Items listed in a dataset

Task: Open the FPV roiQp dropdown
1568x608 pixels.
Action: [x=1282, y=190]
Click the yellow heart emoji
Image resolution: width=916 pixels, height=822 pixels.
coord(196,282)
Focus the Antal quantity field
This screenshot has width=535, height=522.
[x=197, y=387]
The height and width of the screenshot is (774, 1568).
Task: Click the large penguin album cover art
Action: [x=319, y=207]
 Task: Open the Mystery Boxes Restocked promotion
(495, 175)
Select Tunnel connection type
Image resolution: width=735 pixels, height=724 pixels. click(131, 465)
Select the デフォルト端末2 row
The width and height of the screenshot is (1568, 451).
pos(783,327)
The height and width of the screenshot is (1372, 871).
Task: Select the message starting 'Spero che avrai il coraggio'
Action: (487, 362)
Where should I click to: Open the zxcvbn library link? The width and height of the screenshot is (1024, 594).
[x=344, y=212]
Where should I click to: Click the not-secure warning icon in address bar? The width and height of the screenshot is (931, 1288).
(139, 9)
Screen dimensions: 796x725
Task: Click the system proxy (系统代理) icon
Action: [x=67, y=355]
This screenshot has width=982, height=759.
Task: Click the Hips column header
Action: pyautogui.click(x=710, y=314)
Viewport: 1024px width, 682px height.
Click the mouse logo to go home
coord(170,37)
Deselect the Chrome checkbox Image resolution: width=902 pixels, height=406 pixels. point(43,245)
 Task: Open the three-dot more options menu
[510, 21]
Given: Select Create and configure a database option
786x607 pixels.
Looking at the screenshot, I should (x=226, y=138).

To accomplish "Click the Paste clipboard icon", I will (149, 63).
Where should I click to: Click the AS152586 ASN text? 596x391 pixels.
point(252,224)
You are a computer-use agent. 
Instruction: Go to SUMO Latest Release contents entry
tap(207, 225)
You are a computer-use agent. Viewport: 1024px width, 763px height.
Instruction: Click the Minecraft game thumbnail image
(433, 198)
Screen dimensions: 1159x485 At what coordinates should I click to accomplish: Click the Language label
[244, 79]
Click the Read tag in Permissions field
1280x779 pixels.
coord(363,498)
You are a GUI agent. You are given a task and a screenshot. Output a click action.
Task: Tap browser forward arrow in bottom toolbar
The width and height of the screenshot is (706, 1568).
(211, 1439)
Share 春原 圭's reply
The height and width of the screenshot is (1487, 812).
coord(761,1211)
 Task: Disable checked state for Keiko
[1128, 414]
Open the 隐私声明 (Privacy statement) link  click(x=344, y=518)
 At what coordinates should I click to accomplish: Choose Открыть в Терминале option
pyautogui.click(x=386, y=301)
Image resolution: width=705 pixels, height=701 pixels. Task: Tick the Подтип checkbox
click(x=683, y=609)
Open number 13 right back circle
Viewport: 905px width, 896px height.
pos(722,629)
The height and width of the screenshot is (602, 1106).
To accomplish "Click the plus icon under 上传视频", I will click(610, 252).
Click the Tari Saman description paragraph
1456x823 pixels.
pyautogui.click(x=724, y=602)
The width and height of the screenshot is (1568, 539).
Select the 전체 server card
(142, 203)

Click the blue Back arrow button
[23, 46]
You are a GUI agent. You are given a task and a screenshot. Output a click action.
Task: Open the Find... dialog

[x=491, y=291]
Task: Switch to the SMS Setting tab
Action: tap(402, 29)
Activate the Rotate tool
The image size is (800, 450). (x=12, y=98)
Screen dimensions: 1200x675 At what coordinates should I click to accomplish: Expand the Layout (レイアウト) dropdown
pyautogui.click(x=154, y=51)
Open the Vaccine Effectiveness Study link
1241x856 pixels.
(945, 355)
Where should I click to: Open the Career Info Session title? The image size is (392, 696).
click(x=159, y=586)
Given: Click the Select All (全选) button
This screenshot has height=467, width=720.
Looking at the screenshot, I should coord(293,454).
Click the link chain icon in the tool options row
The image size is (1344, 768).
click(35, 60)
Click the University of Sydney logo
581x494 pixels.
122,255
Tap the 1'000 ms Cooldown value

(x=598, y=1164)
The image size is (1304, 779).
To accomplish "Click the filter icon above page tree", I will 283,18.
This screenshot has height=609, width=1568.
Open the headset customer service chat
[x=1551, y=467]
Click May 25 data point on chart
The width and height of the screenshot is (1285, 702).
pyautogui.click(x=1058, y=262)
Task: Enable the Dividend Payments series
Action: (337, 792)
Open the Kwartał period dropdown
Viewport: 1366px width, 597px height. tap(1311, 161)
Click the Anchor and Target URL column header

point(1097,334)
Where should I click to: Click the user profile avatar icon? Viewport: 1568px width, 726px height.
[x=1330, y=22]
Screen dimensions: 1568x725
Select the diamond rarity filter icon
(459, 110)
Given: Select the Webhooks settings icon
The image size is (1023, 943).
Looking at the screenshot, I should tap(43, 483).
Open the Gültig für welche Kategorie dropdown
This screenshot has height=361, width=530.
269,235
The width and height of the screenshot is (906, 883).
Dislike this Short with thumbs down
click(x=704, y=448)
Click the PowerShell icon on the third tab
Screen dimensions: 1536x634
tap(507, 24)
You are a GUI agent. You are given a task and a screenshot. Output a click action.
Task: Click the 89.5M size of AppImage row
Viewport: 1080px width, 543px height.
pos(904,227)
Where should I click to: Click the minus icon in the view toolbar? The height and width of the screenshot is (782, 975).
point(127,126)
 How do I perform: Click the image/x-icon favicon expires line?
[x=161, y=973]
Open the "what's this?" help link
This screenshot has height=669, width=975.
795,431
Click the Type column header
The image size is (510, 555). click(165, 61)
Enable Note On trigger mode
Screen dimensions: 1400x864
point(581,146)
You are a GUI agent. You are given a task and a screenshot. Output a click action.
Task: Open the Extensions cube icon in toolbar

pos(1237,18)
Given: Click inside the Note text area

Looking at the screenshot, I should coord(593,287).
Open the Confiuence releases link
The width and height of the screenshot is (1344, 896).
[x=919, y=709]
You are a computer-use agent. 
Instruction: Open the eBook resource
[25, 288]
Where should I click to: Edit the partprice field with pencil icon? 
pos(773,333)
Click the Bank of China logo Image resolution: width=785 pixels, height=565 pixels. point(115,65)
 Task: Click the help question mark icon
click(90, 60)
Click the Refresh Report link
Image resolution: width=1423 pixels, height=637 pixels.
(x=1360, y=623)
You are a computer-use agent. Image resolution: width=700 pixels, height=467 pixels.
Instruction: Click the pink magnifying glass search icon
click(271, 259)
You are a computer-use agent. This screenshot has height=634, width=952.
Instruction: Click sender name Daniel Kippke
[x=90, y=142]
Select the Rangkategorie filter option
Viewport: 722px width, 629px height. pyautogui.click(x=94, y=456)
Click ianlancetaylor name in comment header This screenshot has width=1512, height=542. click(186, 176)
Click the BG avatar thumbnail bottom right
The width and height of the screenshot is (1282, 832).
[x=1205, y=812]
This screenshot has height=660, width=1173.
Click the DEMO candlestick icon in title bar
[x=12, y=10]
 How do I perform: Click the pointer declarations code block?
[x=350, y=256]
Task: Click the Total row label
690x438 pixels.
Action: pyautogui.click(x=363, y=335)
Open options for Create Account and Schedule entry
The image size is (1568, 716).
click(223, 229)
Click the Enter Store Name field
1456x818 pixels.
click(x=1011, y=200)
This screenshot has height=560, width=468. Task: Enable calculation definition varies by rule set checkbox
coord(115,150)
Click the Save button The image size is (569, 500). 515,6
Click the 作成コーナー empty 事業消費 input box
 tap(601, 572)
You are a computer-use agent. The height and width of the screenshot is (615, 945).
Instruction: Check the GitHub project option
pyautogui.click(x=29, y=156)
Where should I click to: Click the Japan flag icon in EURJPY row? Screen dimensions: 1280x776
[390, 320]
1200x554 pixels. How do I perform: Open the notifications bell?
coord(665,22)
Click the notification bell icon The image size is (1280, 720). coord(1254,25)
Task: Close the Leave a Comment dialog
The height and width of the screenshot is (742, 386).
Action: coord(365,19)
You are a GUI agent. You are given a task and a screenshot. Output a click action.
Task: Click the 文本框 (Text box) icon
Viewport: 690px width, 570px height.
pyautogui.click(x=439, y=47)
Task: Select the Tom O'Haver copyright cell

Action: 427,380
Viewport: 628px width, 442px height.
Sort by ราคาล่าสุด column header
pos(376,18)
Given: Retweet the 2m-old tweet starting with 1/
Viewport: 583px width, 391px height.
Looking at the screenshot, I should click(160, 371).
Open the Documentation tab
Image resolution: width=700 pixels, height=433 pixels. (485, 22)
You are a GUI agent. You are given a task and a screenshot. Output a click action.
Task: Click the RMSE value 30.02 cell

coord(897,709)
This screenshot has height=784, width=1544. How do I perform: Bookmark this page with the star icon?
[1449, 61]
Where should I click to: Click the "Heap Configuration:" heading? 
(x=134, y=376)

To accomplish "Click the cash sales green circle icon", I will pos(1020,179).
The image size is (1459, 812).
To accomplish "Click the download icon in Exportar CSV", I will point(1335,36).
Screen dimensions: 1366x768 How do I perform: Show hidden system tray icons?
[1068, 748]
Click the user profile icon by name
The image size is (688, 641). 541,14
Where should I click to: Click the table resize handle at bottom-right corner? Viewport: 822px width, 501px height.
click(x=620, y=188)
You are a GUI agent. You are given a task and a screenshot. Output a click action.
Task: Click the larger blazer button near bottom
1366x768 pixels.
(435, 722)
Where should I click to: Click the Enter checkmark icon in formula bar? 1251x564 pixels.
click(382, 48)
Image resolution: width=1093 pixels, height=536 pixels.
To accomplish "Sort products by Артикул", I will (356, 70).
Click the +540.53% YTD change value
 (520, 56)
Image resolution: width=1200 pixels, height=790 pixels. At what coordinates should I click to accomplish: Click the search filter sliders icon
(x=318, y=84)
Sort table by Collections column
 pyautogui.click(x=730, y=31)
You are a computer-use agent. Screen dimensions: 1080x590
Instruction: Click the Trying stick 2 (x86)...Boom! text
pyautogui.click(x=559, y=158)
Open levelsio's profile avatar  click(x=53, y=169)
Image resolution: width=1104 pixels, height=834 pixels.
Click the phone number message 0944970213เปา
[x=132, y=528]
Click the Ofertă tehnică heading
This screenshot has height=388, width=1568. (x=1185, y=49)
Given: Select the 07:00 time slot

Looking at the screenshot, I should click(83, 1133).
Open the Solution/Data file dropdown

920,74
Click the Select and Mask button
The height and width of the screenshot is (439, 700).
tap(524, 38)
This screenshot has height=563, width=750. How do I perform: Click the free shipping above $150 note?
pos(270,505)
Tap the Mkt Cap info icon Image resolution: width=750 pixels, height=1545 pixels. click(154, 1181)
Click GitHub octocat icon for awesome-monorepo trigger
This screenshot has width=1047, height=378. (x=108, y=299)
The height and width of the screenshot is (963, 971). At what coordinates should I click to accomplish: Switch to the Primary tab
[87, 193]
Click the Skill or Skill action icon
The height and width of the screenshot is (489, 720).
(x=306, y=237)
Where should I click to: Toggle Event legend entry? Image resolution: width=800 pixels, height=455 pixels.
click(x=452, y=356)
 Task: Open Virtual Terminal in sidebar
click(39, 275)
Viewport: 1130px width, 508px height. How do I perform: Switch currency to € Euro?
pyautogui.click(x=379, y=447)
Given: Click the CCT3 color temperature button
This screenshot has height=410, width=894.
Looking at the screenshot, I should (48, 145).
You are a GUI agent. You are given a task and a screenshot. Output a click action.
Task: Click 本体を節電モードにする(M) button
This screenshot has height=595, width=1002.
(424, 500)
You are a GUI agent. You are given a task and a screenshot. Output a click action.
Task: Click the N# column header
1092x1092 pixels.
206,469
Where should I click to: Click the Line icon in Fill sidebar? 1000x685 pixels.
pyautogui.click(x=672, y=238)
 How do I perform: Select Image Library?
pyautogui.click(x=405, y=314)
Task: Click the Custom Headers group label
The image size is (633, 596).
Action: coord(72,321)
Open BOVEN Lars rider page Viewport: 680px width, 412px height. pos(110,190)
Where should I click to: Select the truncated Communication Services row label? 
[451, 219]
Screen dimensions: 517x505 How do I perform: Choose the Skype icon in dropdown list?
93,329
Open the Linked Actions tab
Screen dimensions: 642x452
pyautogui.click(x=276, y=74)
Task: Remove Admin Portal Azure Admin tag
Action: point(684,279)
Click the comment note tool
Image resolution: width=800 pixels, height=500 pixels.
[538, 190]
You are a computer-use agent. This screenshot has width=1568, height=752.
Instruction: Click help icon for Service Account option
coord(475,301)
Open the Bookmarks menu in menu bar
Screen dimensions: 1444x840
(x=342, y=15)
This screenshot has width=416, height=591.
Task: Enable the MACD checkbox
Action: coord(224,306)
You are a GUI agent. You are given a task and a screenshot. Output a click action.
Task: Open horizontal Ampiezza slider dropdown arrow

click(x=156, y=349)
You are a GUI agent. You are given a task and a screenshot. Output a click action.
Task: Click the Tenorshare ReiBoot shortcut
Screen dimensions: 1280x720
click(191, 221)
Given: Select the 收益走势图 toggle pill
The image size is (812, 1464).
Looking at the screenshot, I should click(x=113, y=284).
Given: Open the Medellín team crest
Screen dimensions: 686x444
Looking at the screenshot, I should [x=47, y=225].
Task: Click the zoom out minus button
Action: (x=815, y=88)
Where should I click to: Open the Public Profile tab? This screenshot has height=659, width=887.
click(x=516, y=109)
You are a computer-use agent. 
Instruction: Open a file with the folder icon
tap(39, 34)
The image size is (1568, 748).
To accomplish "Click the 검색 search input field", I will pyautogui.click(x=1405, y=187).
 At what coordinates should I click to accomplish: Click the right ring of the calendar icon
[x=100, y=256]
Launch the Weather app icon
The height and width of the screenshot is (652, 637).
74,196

> _Description of the task_:
Look through the records for the string "circle". Copy every line that has it.

> _Your response_:
Open number 13 right back circle
To accomplish "Click the cash sales green circle icon", I will pos(1020,179).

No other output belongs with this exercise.